Le fil du roman est tenu par Caroline, sa révolte, ses angoisses, son rejet de l’obsession sécuritaire de Jochem, ses questionnements, ses aventures. Mais Anna Enquist montre pour chaque protagoniste les étapes plus ou moins vives de la reconstruction de leur personnalité blessée. Alors que dans Quatuor, le groupe se constituait autour de la musique, ici c’est la part de l’humain qui est primordiale. Les premières pages de ce beau roman de la musique empêchée sont ici.
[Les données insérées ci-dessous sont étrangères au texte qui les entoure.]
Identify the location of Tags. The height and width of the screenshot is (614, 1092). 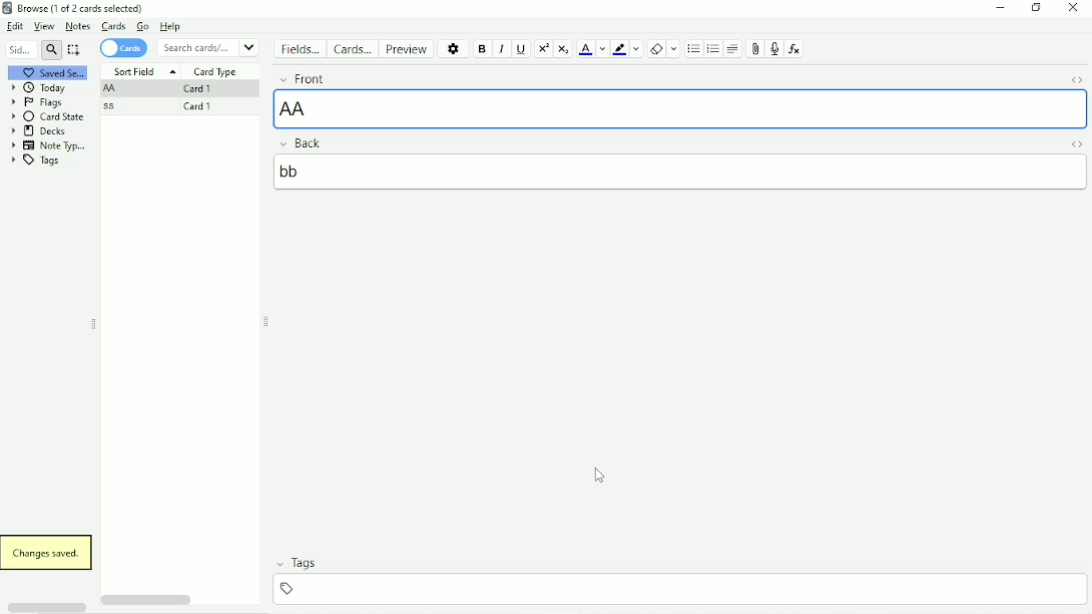
(36, 161).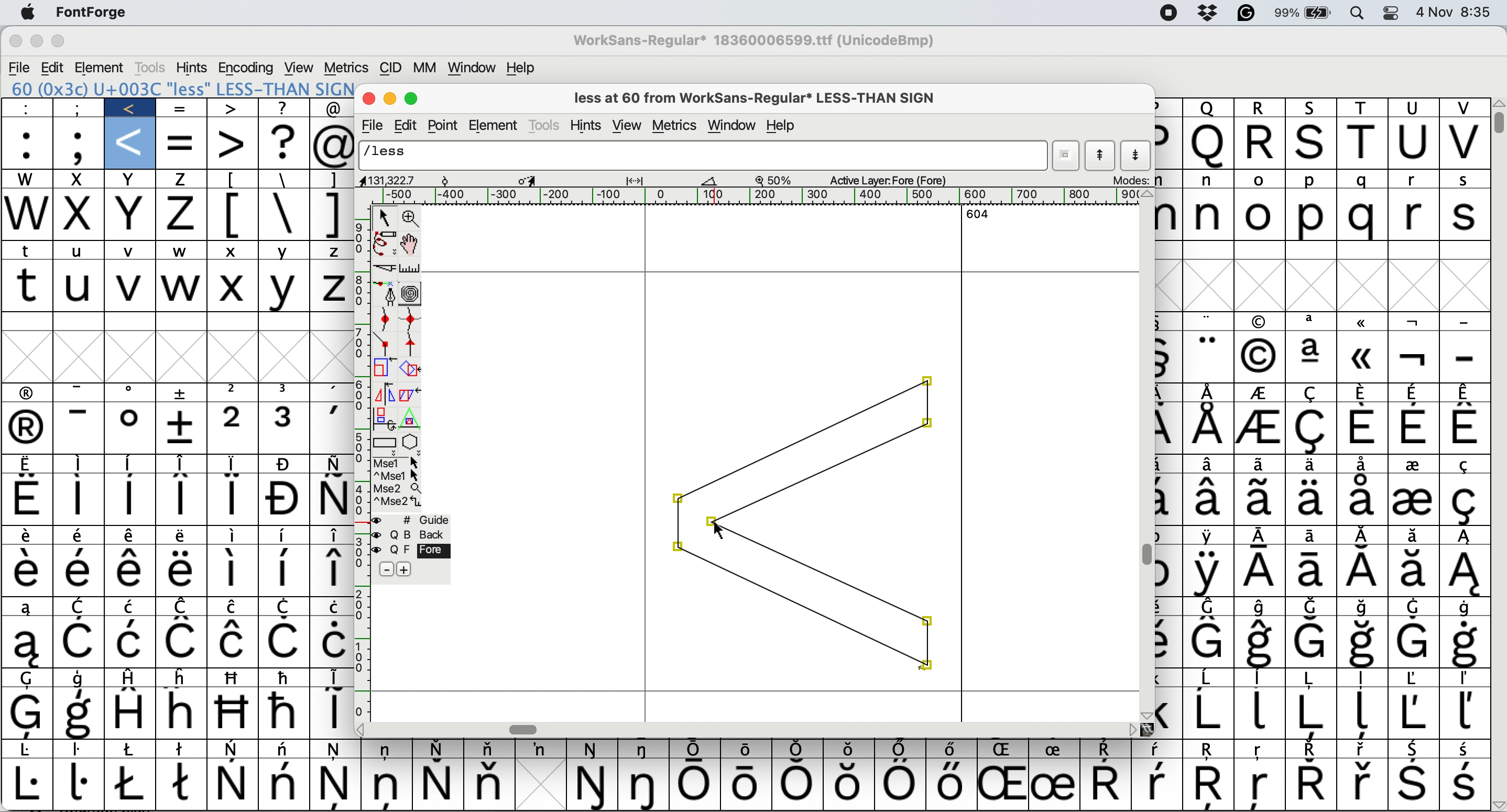 The width and height of the screenshot is (1507, 812). What do you see at coordinates (247, 67) in the screenshot?
I see `encoding` at bounding box center [247, 67].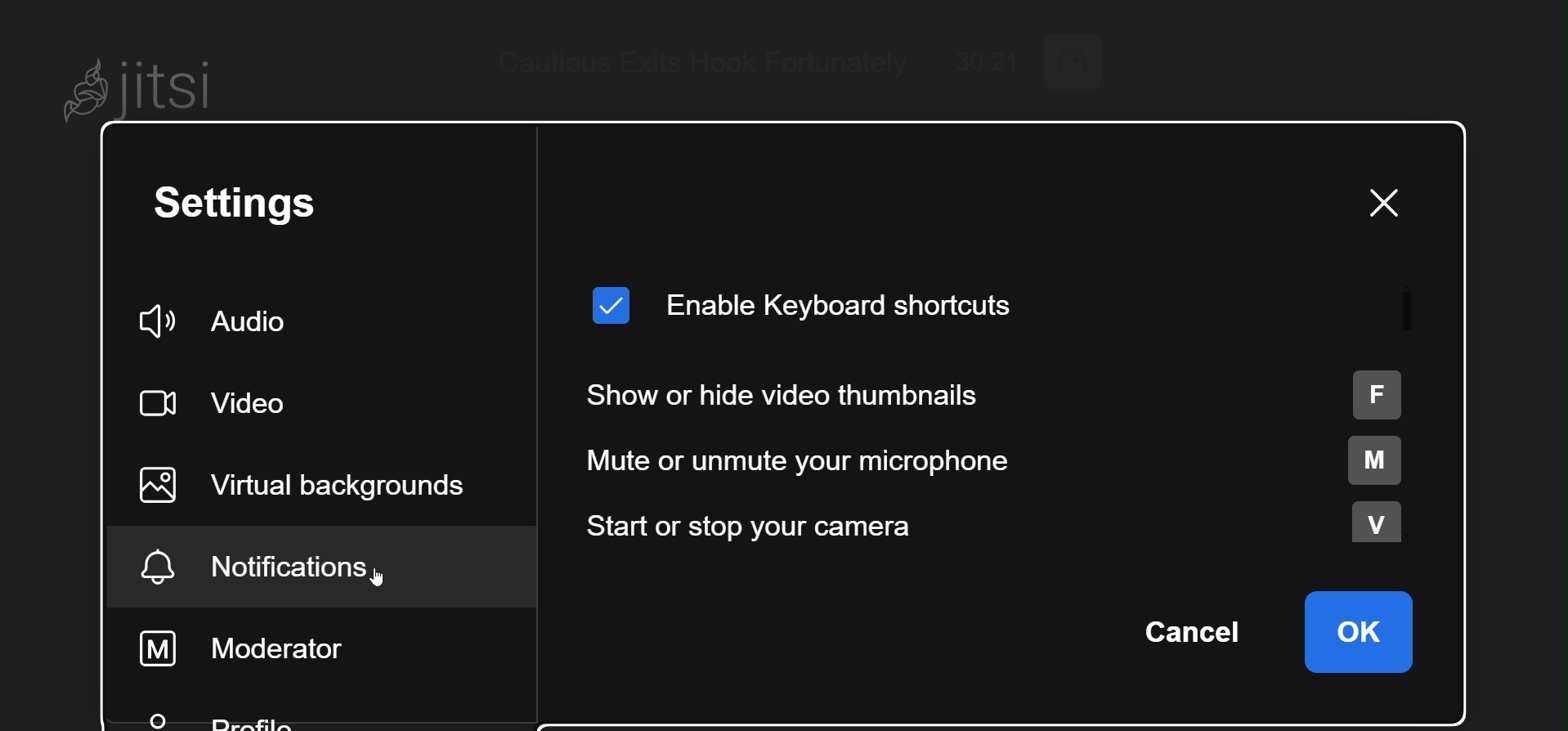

 Voilà une musique bien mystérieuse ! A Prague, une cantinière retraitée dit recevoir de l’au-delà des partitions qu’elle retranscrit fidèlement. Le compositeur qui lui rend visite et lui dicte les notes une à une n’est autre que Frédéric Chopin, mort en France un siècle et demi auparavant. Une maison de disques veut enregistrer et diffuser ces œuvres posthumes. Un journaliste de la télévision est chargé d’enquêter afin de réaliser un documentaire.
Avec La télégraphiste de Chopin (Seuil 2019), Éric Faye s’attaque au surnaturel. S’inspirant de la vie de Rosemary Brown, medium anglais, il décrit habilement le travail de l’enquêteur qui tente de déjouer une supercherie géniale. Sont utilisées les techniques classiques de l’espionnage : écoutes, filatures, surveillance. Mais si mystification il y a, elle est aussi difficile à déceler que l’effluve discret du parfum qui l’entoure. 
On peut écouter longuement ici l’auteur de ce roman passionnant.